AIM OF THE TASK – Copy these entries verbatim, with every line unchanged.

AVAILABLE DATA –
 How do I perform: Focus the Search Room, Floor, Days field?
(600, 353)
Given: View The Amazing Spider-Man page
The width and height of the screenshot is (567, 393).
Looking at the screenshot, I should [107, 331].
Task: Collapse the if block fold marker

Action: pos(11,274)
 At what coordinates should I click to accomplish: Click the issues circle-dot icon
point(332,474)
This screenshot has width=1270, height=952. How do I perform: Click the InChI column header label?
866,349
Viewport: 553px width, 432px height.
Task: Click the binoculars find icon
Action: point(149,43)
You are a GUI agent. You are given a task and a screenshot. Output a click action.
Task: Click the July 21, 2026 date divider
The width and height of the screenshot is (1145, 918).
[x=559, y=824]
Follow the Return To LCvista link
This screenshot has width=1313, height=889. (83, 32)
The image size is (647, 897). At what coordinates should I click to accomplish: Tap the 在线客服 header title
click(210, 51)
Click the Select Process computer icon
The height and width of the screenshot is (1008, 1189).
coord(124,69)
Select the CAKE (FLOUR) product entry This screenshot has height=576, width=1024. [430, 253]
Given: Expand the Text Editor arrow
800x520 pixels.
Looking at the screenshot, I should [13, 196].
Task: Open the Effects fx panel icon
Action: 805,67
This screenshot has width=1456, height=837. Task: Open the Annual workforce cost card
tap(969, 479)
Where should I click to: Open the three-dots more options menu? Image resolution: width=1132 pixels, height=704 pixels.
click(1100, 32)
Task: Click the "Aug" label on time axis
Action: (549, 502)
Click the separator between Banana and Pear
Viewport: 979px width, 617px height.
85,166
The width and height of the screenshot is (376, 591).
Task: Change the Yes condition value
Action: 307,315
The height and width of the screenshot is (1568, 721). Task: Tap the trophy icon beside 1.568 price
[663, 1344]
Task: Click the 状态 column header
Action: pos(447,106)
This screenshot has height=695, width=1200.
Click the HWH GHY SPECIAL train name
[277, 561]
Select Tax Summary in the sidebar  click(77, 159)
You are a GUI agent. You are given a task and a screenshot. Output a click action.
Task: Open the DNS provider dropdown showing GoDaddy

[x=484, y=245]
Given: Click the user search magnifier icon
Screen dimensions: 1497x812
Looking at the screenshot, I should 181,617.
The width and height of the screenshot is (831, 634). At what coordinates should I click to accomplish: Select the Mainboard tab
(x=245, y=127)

COMPLETED TASK –
 How do I perform: Focus the Search Room, Floor, Days field?
(600, 353)
Given: View The Amazing Spider-Man page
The width and height of the screenshot is (567, 393).
Looking at the screenshot, I should [107, 331].
Task: Collapse the if block fold marker

Action: pos(11,274)
 At what coordinates should I click to accomplish: Click the issues circle-dot icon
point(332,474)
This screenshot has width=1270, height=952. How do I perform: Click the InChI column header label?
866,349
Viewport: 553px width, 432px height.
Task: Click the binoculars find icon
Action: point(149,43)
You are a GUI agent. You are given a task and a screenshot. Output a click action.
Task: Click the July 21, 2026 date divider
The width and height of the screenshot is (1145, 918).
[x=559, y=824]
Follow the Return To LCvista link
This screenshot has width=1313, height=889. (83, 32)
The image size is (647, 897). At what coordinates should I click to accomplish: Tap the 在线客服 header title
click(210, 51)
Click the Select Process computer icon
The height and width of the screenshot is (1008, 1189).
coord(124,69)
Select the CAKE (FLOUR) product entry This screenshot has height=576, width=1024. [430, 253]
Given: Expand the Text Editor arrow
800x520 pixels.
Looking at the screenshot, I should [13, 196].
Task: Open the Effects fx panel icon
Action: 805,67
This screenshot has width=1456, height=837. Task: Open the Annual workforce cost card
tap(969, 479)
Where should I click to: Open the three-dots more options menu? Image resolution: width=1132 pixels, height=704 pixels.
click(1100, 32)
Task: Click the "Aug" label on time axis
Action: (549, 502)
Click the separator between Banana and Pear
Viewport: 979px width, 617px height.
85,166
The width and height of the screenshot is (376, 591).
Task: Change the Yes condition value
Action: 307,315
The height and width of the screenshot is (1568, 721). Task: Tap the trophy icon beside 1.568 price
[663, 1344]
Task: Click the 状态 column header
Action: pos(447,106)
This screenshot has height=695, width=1200.
Click the HWH GHY SPECIAL train name
[277, 561]
Select Tax Summary in the sidebar  click(77, 159)
You are a GUI agent. You are given a task and a screenshot. Output a click action.
Task: Open the DNS provider dropdown showing GoDaddy

[x=484, y=245]
Given: Click the user search magnifier icon
Screen dimensions: 1497x812
Looking at the screenshot, I should 181,617.
The width and height of the screenshot is (831, 634). At what coordinates should I click to accomplish: Select the Mainboard tab
(x=245, y=127)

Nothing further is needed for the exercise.